Negli Stati Uniti il Congresso ha preso una decisione netta e senza precedenti: WhatsApp non potrà più essere utilizzato sui dispositivi governativi. Entro il 30 giugno 2025, l’app dovrà essere rimossa da ogni telefono, tablet o strumento istituzionale in dotazione al personale pubblico. Non si tratta di un invito alla prudenza o di una raccomandazione, ma di un divieto motivato da ragioni di sicurezza nazionale.
Dietro questa misura, che potrebbe sembrare tecnica, si nasconde un tema molto più ampio: la sovranità digitale. Il messaggio lanciato è chiaro e forte, rivolto non solo alle agenzie governative ma a tutto il mondo pubblico: non fidatevi di piattaforme che non potete controllare completamente. La privacy oggi è una questione che si intreccia strettamente con il potere e la sicurezza dello Stato.
Il divieto si basa ufficialmente su una valutazione del Chief Administrative Officer del Congresso che evidenzia diverse criticità di WhatsApp: mancanza di trasparenza nella gestione dei dati, assenza di crittografia a livello di storage e un generale rischio elevato per l’utilizzo da parte del personale istituzionale. In sostanza, si applica il principio di precauzione: se non si può dimostrare che una piattaforma è sicura, viene esclusa.
Meta, la società proprietaria di WhatsApp, ha replicato sottolineando che la crittografia end-to-end della piattaforma garantisce un livello di sicurezza elevato, spesso superiore ad altre app autorizzate come iMessage o Microsoft Teams. Tuttavia, per le istituzioni americane non è solo una questione tecnica, ma di fiducia istituzionale. WhatsApp appartiene a un gruppo con un modello di business basato sull’estrazione massiva di dati e con una lunga storia di contenziosi in tema di privacy.
Il paradosso è che tra le app consentite ci sono soluzioni che non offrono crittografia end-to-end di default o sono integrate con sistemi cloud esterni, con problemi di interoperabilità e sicurezza. La scelta, dunque, non è soltanto tecnologica ma risponde a un criterio di sovranità: si preferiscono piattaforme che possano essere controllate e gestite all’interno dell’ecosistema governativo statunitense.
La questione della sovranità digitale è centrale. Controllare le infrastrutture tecnologiche significa controllare anche una fetta rilevante del potere e della sicurezza nazionale. Le comunicazioni dei decisori pubblici devono viaggiare su canali trasparenti, tracciabili e affidabili, senza dipendere da attori esterni difficilmente verificabili.
In Europa, il tema viene affrontato con minore urgenza. Il GDPR ha fissato regole stringenti per la protezione dei dati personali, ma nelle pubbliche amministrazioni è ancora diffuso l’uso di app come WhatsApp o Telegram per comunicazioni informali e urgenti, con server esterni all’Unioni, gestiti da soggetti privati extra-UE, creando una zona grigia di rischi. In Italia, non esiste alcun divieto formale sull’uso di WhatsApp negli enti pubblici, ma la prassi è molto diffusa, nonostante i richiami del Garante Privacy sul rispetto del principio di accountability.

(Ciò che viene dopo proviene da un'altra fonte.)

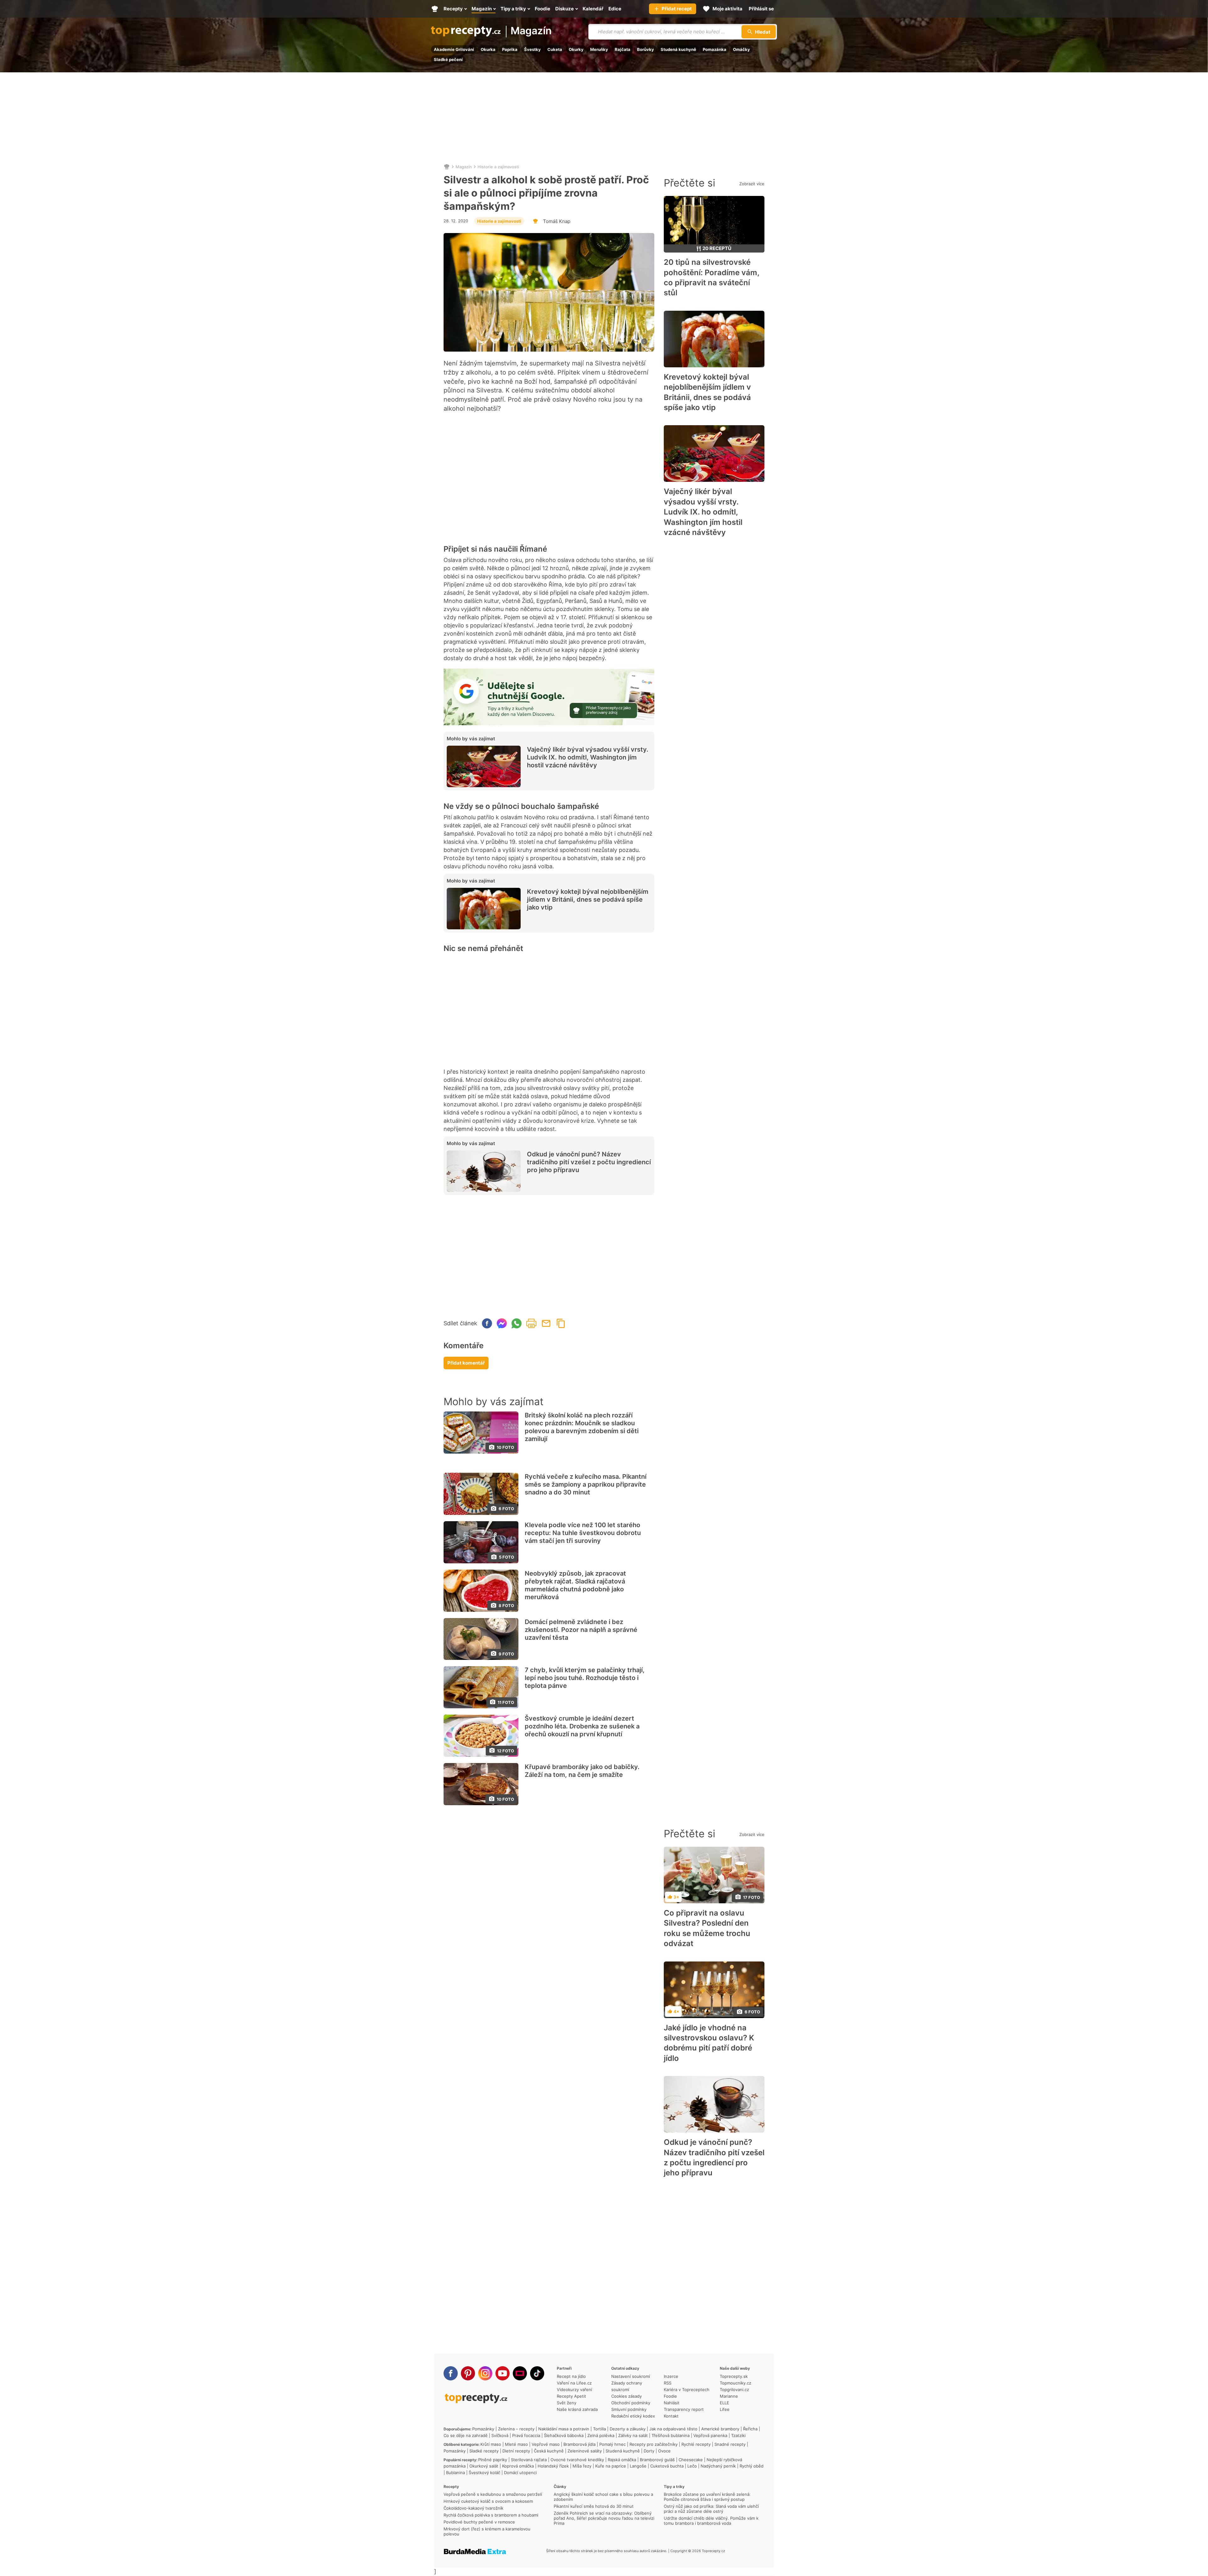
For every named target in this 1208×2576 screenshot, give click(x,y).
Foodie (670, 2396)
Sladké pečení (448, 59)
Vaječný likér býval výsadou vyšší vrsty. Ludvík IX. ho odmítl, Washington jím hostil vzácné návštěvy (587, 757)
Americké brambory (720, 2428)
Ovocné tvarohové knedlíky (577, 2459)
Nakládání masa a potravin (563, 2428)
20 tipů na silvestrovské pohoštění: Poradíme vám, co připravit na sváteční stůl (711, 277)
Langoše (638, 2465)
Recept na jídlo (571, 2376)
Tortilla (599, 2428)
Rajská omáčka (622, 2459)
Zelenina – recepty (516, 2428)
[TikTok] (537, 2373)
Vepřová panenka (710, 2435)
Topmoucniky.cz (735, 2382)
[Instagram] (485, 2373)
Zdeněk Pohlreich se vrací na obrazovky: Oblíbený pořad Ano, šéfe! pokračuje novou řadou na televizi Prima (604, 2518)
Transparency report (684, 2409)
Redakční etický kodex (633, 2415)
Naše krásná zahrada (577, 2409)
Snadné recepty (730, 2444)
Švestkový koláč (484, 2472)
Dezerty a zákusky (628, 2428)
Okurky (576, 49)
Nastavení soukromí (630, 2376)
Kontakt (671, 2415)
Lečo (692, 2465)
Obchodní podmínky (630, 2402)
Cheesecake (691, 2459)
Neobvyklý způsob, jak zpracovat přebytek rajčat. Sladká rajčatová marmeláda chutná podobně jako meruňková (575, 1585)
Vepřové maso (546, 2444)
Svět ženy (566, 2402)
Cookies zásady (626, 2396)
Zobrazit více (751, 183)
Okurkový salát (483, 2465)
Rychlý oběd (751, 2465)
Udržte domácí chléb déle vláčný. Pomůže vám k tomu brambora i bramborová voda (711, 2521)
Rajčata (622, 49)
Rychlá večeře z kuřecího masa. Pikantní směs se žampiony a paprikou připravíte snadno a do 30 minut (585, 1484)
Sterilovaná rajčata (529, 2459)
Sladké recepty (484, 2450)
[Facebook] (451, 2373)
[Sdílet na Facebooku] (487, 1323)
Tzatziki (738, 2435)
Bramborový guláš (657, 2459)
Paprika (509, 49)
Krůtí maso (490, 2444)
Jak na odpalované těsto (673, 2428)
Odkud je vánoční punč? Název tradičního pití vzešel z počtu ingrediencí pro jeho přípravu (589, 1162)
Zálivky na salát (633, 2435)
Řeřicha (750, 2428)
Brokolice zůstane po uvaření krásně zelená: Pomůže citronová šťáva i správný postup (707, 2497)
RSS (667, 2382)
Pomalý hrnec (612, 2444)
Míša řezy (582, 2465)
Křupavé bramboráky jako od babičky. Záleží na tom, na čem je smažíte (582, 1770)
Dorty (649, 2450)
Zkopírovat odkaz (561, 1323)
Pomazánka (714, 49)
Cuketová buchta (667, 2465)
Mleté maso (516, 2444)
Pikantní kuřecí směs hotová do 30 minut (594, 2506)
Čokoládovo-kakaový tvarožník (473, 2508)
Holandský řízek (553, 2465)
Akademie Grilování (454, 49)
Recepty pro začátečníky (653, 2444)
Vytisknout (531, 1323)
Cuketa (554, 49)
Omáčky (741, 49)
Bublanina (455, 2472)
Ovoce (664, 2450)
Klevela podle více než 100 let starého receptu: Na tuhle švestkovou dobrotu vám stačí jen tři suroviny (583, 1532)
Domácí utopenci (520, 2472)
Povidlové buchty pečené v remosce (479, 2521)
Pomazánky (483, 2428)
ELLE (724, 2402)
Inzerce (671, 2376)
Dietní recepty (516, 2450)
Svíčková (499, 2435)
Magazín (531, 31)
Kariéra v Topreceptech (686, 2389)
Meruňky (599, 49)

Il GDPR stabilisce che ogni trattamento di dati personali deve essere lecito, limitato nelle finalità, sicuro e trasparente. Se un’app non garantisce questi requisiti, non dovrebbe essere utilizzata, indipendentemente dall’assenza di una normativa specifica che ne vieti l’uso.
Tra le alternative scelte dal Congresso americano figurano app con crittografia end-to-end, open source o integrate negli ecosistemi di proprietà, come Signal, iMessage, Wickr e Microsoft Teams, con pregi e limiti. Anche in Europa esistono soluzioni affidabili come Threema Work, Tchap, Element e Nextcloud Talk, ma sono poco adottate nelle PA.
Il problema non è solo tecnico ma culturale: manca una strategia chiara e sistemica per la comunicazione digitale istituzionale. Troppe amministrazioni scelgono la comodità invece della sicurezza e del controllo.